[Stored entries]
• • • •
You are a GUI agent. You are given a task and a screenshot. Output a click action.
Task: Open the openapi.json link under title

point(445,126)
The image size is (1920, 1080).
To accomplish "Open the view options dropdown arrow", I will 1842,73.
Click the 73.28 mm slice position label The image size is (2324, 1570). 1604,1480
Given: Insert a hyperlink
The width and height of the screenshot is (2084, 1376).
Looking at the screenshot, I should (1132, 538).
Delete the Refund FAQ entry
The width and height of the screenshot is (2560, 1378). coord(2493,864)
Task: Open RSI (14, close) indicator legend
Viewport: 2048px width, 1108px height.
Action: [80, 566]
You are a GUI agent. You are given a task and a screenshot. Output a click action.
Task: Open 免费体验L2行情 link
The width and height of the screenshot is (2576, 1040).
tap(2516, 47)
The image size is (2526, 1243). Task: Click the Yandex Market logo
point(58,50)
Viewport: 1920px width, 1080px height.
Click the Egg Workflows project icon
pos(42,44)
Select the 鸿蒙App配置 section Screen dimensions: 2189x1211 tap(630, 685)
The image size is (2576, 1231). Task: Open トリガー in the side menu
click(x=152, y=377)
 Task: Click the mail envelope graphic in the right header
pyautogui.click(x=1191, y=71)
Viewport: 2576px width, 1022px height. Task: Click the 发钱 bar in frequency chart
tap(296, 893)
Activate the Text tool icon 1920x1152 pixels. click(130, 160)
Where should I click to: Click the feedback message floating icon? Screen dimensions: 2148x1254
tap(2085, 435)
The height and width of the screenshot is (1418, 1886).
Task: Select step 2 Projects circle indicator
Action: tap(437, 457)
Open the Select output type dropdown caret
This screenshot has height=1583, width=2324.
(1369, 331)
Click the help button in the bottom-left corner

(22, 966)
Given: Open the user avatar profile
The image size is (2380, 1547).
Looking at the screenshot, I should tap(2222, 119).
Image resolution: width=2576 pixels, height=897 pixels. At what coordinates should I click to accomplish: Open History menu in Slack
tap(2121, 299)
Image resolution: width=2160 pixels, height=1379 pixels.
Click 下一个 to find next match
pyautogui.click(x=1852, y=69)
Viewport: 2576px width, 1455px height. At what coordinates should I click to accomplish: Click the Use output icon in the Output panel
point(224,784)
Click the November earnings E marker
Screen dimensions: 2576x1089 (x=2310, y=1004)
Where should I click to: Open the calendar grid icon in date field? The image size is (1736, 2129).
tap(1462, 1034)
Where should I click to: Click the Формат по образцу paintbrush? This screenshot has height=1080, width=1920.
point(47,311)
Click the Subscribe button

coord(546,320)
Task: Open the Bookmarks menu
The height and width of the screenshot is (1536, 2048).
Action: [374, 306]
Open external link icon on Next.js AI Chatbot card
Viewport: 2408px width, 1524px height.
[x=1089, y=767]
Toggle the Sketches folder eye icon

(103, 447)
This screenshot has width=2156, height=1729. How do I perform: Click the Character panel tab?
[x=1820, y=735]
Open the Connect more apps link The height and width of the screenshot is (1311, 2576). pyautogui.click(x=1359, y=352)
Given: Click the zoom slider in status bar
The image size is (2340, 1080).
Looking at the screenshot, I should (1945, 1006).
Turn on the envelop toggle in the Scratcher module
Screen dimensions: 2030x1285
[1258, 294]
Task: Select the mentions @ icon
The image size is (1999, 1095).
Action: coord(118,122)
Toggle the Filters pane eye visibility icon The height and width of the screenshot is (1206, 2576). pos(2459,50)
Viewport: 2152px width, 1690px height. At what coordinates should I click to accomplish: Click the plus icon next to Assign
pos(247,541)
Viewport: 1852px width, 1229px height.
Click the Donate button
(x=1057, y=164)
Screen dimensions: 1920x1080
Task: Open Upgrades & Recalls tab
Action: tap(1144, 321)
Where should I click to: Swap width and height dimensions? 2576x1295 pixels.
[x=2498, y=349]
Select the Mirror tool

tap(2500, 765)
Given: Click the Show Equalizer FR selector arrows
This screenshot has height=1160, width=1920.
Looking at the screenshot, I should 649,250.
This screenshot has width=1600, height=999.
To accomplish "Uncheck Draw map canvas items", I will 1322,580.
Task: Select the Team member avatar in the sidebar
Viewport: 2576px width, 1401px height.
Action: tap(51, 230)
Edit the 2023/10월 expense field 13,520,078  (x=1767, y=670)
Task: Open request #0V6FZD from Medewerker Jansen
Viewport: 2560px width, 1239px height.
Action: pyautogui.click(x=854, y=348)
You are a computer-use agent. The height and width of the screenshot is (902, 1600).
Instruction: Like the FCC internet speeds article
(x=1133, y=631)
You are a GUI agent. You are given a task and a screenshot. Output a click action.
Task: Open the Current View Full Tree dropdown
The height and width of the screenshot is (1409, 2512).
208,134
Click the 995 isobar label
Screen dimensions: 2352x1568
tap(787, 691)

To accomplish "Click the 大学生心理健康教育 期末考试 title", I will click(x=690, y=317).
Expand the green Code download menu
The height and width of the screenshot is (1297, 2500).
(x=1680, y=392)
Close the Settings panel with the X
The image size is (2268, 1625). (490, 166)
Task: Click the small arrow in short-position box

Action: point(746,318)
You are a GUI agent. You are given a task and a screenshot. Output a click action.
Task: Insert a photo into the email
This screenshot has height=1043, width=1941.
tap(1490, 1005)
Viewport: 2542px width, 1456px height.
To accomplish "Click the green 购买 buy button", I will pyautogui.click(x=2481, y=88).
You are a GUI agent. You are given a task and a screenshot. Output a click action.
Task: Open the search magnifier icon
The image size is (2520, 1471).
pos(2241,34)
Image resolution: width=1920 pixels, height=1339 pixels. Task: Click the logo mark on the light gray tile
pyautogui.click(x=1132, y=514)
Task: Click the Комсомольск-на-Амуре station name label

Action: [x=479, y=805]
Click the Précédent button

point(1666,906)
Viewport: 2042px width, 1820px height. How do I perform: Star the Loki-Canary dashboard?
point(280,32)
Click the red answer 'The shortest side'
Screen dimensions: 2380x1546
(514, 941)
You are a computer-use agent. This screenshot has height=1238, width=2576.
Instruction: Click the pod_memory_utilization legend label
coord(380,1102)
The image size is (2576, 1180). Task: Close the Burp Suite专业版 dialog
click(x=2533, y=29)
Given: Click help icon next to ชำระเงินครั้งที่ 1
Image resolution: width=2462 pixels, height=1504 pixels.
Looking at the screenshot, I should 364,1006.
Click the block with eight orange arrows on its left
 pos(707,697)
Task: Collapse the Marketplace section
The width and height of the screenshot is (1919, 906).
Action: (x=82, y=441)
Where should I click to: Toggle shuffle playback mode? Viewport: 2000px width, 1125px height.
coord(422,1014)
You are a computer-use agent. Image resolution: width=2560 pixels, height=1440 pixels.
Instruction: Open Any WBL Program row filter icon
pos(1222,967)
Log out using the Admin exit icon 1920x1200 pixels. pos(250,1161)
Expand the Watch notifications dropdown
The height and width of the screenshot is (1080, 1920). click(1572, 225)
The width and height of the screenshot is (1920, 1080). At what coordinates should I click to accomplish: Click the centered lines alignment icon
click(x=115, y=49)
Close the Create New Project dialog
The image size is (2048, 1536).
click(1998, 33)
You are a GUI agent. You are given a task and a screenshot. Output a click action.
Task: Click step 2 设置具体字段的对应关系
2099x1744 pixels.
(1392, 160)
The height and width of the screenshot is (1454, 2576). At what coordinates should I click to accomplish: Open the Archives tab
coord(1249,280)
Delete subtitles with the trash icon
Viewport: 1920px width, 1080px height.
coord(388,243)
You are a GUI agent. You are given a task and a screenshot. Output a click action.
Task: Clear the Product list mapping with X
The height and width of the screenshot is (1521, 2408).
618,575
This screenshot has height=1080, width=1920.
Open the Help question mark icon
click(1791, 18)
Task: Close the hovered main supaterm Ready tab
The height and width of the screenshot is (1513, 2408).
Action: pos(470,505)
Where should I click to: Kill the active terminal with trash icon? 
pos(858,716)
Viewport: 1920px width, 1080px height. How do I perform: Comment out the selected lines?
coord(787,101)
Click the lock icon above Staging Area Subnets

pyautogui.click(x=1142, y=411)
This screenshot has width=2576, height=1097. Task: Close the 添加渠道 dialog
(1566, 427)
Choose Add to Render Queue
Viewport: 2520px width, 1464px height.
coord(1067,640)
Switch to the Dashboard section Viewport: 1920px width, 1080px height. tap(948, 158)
• • • •
Using the entries above, give again exactly the lines from the line holding "Open the Connect" through the line holding "Task: Select the mentions @ icon". Include both end lines and nothing else.

Open the Connect more apps link The height and width of the screenshot is (1311, 2576). pyautogui.click(x=1359, y=352)
Given: Click the zoom slider in status bar
The image size is (2340, 1080).
Looking at the screenshot, I should (1945, 1006).
Turn on the envelop toggle in the Scratcher module
Screen dimensions: 2030x1285
[1258, 294]
Task: Select the mentions @ icon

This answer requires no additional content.